Saved entries:
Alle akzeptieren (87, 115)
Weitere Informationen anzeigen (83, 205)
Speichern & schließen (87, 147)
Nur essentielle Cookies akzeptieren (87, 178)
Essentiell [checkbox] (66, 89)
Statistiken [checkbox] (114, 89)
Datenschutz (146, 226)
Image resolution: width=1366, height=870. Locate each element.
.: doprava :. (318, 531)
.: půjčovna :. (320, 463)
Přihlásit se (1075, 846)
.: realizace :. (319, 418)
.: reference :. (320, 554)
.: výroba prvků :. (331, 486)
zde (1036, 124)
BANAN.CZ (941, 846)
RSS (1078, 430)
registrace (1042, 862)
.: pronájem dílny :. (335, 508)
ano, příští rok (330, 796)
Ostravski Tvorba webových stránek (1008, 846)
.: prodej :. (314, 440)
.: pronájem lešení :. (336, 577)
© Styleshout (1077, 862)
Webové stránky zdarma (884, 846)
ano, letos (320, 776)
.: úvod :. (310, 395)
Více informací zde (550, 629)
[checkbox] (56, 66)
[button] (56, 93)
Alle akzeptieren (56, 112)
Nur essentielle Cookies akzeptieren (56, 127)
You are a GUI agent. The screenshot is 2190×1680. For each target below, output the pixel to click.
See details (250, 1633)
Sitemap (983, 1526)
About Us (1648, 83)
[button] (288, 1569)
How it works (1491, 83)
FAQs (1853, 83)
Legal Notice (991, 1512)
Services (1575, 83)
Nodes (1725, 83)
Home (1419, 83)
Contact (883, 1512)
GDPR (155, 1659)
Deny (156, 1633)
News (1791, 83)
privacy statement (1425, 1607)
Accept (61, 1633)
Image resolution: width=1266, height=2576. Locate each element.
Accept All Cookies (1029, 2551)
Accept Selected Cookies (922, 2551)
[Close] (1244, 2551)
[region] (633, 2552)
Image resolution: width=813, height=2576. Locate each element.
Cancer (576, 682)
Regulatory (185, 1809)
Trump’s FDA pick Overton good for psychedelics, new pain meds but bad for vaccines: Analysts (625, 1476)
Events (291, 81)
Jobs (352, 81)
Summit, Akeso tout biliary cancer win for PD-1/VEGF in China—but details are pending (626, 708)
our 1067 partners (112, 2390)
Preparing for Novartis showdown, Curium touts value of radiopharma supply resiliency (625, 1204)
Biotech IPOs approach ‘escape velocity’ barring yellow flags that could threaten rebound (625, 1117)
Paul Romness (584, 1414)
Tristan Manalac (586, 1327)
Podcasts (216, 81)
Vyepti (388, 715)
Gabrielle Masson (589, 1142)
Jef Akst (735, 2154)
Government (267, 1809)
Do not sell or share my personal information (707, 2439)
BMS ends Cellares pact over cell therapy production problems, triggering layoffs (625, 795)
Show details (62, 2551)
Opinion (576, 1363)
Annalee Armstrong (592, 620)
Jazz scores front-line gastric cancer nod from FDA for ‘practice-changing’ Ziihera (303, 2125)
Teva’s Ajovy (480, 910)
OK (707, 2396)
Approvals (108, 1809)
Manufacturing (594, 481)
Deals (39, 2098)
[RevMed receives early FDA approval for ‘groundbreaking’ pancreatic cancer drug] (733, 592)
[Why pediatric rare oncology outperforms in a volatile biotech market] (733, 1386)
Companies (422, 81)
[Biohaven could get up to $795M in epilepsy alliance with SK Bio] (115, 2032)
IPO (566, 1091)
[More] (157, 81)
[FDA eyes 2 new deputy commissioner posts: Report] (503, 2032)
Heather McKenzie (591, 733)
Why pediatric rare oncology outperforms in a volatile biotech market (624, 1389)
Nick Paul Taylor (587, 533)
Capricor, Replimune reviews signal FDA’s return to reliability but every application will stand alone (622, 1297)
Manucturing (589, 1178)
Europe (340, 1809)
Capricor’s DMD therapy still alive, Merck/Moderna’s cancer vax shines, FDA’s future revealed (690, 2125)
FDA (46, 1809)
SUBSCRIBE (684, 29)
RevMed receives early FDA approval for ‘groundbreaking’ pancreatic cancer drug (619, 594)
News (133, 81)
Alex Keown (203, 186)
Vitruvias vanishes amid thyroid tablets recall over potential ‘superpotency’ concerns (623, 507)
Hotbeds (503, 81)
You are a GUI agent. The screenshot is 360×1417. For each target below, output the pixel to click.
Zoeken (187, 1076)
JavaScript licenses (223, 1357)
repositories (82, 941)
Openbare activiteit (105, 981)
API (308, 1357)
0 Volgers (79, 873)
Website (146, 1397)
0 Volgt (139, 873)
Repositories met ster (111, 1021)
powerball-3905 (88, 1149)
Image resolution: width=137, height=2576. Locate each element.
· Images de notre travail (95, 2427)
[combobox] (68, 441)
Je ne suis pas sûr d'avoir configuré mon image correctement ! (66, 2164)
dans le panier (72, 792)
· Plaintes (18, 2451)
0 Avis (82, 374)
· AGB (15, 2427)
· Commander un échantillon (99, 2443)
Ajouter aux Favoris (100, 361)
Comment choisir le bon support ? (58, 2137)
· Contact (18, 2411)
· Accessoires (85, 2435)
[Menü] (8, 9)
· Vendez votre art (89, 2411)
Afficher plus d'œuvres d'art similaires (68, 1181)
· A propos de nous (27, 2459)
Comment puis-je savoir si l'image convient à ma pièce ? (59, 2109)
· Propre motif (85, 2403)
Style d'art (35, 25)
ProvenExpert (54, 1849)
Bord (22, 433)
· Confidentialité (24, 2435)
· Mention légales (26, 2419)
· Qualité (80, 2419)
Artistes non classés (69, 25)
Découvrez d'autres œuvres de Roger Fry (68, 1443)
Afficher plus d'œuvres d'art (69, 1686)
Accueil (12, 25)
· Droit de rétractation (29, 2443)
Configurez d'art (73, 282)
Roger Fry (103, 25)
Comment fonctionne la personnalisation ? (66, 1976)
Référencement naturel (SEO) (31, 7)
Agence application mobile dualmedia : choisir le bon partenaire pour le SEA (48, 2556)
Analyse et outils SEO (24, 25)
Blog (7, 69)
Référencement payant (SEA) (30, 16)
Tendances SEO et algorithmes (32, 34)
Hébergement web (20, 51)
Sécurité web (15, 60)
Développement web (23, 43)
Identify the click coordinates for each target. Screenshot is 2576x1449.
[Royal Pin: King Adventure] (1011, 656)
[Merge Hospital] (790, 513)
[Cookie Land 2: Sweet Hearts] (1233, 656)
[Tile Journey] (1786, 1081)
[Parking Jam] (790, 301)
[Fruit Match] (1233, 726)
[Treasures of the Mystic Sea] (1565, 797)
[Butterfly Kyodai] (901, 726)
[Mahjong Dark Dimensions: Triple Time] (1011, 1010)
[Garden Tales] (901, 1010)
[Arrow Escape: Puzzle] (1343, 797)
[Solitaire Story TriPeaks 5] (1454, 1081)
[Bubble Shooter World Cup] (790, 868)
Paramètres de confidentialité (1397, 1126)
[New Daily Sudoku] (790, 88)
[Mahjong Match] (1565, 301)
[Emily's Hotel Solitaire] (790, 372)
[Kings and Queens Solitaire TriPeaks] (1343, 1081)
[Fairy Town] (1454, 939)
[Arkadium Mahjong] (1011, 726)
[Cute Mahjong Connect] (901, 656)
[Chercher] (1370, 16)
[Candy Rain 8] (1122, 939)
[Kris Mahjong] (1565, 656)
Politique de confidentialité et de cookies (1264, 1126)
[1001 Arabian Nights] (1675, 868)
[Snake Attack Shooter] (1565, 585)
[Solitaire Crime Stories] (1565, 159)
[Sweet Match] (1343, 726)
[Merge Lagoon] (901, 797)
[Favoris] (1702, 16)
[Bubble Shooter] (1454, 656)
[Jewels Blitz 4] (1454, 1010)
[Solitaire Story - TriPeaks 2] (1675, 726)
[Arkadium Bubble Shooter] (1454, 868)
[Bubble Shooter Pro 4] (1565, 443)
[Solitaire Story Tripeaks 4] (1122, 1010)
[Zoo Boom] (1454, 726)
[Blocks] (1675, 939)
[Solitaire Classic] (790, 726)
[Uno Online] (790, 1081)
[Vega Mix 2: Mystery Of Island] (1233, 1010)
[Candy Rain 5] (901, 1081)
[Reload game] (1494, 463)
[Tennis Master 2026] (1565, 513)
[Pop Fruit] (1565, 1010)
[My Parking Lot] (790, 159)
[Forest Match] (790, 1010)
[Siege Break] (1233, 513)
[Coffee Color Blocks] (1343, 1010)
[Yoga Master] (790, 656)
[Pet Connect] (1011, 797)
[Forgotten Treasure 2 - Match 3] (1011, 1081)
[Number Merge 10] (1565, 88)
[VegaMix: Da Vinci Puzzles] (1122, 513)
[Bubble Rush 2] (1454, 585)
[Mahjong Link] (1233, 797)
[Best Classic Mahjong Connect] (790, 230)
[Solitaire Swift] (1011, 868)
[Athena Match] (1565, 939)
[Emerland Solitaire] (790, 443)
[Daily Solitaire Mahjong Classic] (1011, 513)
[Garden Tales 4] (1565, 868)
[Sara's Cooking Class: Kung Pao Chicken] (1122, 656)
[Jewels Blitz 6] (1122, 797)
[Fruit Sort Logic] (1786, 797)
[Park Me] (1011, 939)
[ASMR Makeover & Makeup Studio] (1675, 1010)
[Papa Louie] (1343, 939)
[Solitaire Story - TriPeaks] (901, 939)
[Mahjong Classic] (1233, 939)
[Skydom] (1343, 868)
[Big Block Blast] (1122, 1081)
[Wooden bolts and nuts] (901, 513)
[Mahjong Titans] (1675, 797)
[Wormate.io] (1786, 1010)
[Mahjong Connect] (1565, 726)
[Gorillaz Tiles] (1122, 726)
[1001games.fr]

▸ Assignment
Starting at the line that contains "[Tennis Master 2026] (1565, 513)" and ending at the last line of the data, repeat each line exactly; include nothing else.

▸ Your solution
[Tennis Master 2026] (1565, 513)
[Pop Fruit] (1565, 1010)
[My Parking Lot] (790, 159)
[Forest Match] (790, 1010)
[Siege Break] (1233, 513)
[Coffee Color Blocks] (1343, 1010)
[Yoga Master] (790, 656)
[Pet Connect] (1011, 797)
[Forgotten Treasure 2 - Match 3] (1011, 1081)
[Number Merge 10] (1565, 88)
[VegaMix: Da Vinci Puzzles] (1122, 513)
[Bubble Rush 2] (1454, 585)
[Mahjong Link] (1233, 797)
[Best Classic Mahjong Connect] (790, 230)
[Solitaire Swift] (1011, 868)
[Athena Match] (1565, 939)
[Emerland Solitaire] (790, 443)
[Daily Solitaire Mahjong Classic] (1011, 513)
[Garden Tales 4] (1565, 868)
[Sara's Cooking Class: Kung Pao Chicken] (1122, 656)
[Jewels Blitz 6] (1122, 797)
[Fruit Sort Logic] (1786, 797)
[Park Me] (1011, 939)
[ASMR Makeover & Makeup Studio] (1675, 1010)
[Papa Louie] (1343, 939)
[Solitaire Story - TriPeaks] (901, 939)
[Mahjong Classic] (1233, 939)
[Skydom] (1343, 868)
[Big Block Blast] (1122, 1081)
[Wooden bolts and nuts] (901, 513)
[Mahjong Titans] (1675, 797)
[Wormate.io] (1786, 1010)
[Mahjong Connect] (1565, 726)
[Gorillaz Tiles] (1122, 726)
[1001games.fr]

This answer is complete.